== Textauszug ==
================================
Gustavshof, Holunder Secco alkoholfrei

Bild: BIORAMA.

Der Gustavshof ist ein biodynamischer Weinbaubetrieb in Gau-Heppenheim. Der Holunder Secco ein erfrischendes, floral-fruchtiges Getränk mit spritzigem Kohlensäure-Pfiff und hohem Spaßfaktor. Gefällt vor allem, weil die Süße bei diesem Rosé-Prickler nicht im Vordergrund steht. Jedenfalls ist das Rücketikett sehr aufschlussreich: enthält Wasser, Demeter-Traubensaft, Demeter-Essig, Kohlensäure und einen Auszug aus Demeter-Holunderblüten. Also keinen Wein. Gut so.
gustavshof.de

NOA, Non alcoholic Sparkling Organic

Bild: BIORAMA.

Mit 33 Gramm Restzucker ist der Schaumwein zwar weit entfernt von »trocken«. Aber – zugegeben – er mutet trocken an. Überhaupt verblüfft der Schäumer, weil er dem klassischen Bild vom Sekt überraschend nahe kommt. Klar kann man bei genauem Kosten erkennen, dass es entalkoholisierter Wein mit zugesetztem Biozucker und ebenso zugesetzter Kohlensäure ist. Wäre anders technisch auch gar nicht möglich. Aber das Ergebnis ist richtig gut. Deutliche Steinobstnoten, gelbfruchtig. Sogar ein Hauch von zarter Exotik ist wahrnehmbar.
================================
== Erfasste Daten ==
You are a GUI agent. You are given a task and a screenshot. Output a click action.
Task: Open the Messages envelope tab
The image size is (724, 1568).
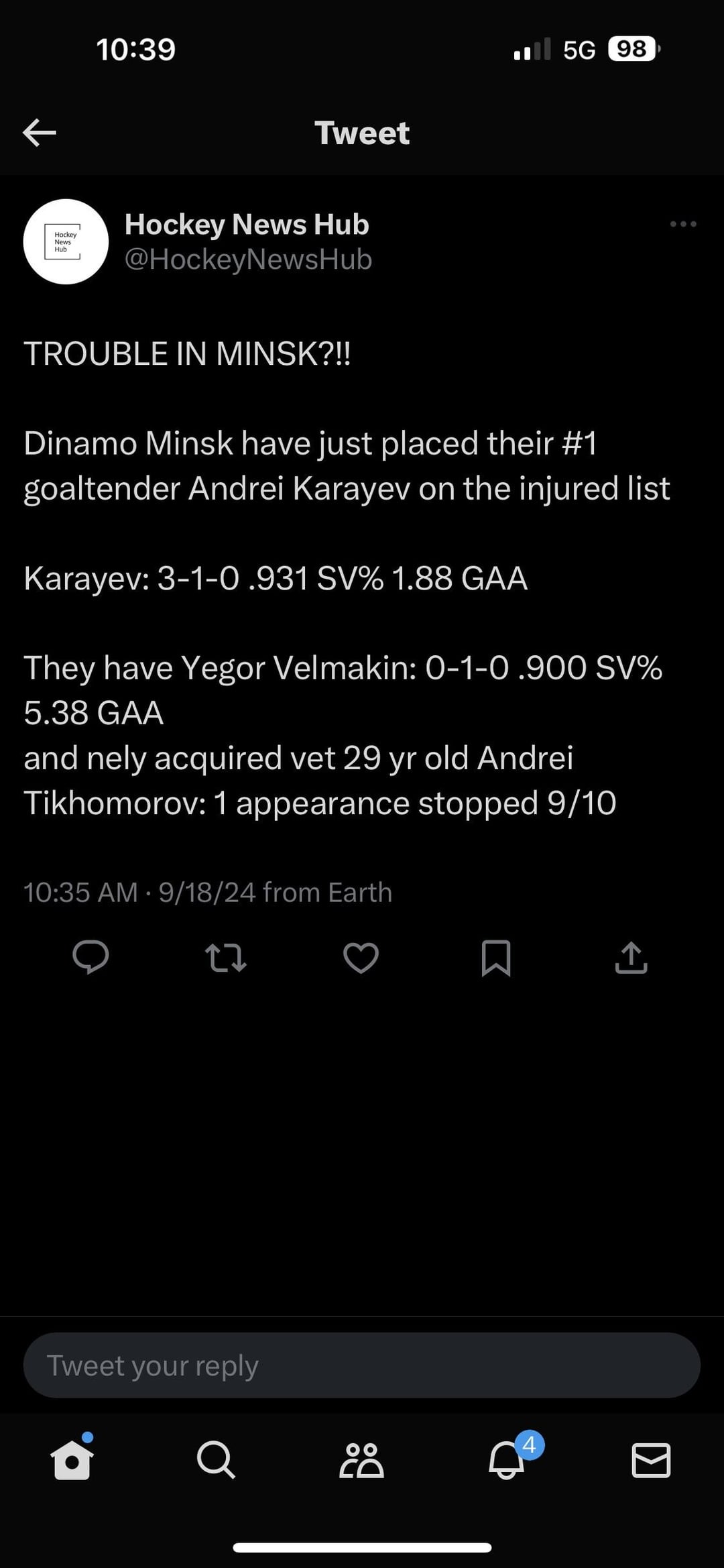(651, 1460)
================================
== Aufgabenstellung ==
a: Übersetze den folgenden Satz aus dem Text über alkoholfreie Prickelgetränke ins Englische: „Der Gustavshof ist ein biodynamischer Weinbaubetrieb in Gau-Heppenheim.“
b: Führe den Text über alkoholfreie Prickelgetränke im selben Stil weiter.

== Antworten je Aufgabe ==
a: Gustavshof is a biodynamic winery in Gau-Heppenheim.

b:
bioweinreich.com erhältlich.

Ôpia, Chardonnay Sans Alcool

Bild: BIORAMA.

Wumms. Der Chardonnay ist eine Fruchtbombe. Intensiver Duft nach reifer Birne, grüner Banane, etwas Ananas und die Essenz weißer Blüten. Dazu am Gaumen eine erstaunliche Zitrusfrische und stattliche Süße. Der Blick aufs Etikett gibt Aufschluss: Aromastoffe, Zitronensäure als Säuerungsmittel, Traubenkern- und Hefeextrakt. Pasteurisiert und für die Frische mit etwas CO2 versetzt. Der Wein ist eine Komposition. Keine schlechte Komposition. Aber eine Komposition. Kann man mögen. Muss man aber nicht.
opia-organic.com

Noa, Tempranillo Rosé Organic, Non Alcoholic

Bild: BIORAMA.

Helles Lachsrosa. Verspielte Süße und locker-flockige Beerenfruchtnoten. Vor allem Erdbeere und Weichsel. Blütenhonig ist auch dabei. Am Gaumen geht die Frucht dann in Richtung Steinobst. Vor allem Pfirsich. Obwohl Tempranillo (eigentlich Spanien), erinnert der Wein an das Kernland aller Rosés: Südfrankreich. Zwar sind 35 Gramm Restzucker eine ziemliche Ansage, wirklich spüren kann man sie nicht. Der Tempranillo wirkt trocken und macht Spaß. Außerdem ist er vegan. Und ziemlich gut.
Bei bioweinreich.at erhältlich.

Ôpia, Cabernet Sauvignon Sans Alcohol

Bild: BIORAMA.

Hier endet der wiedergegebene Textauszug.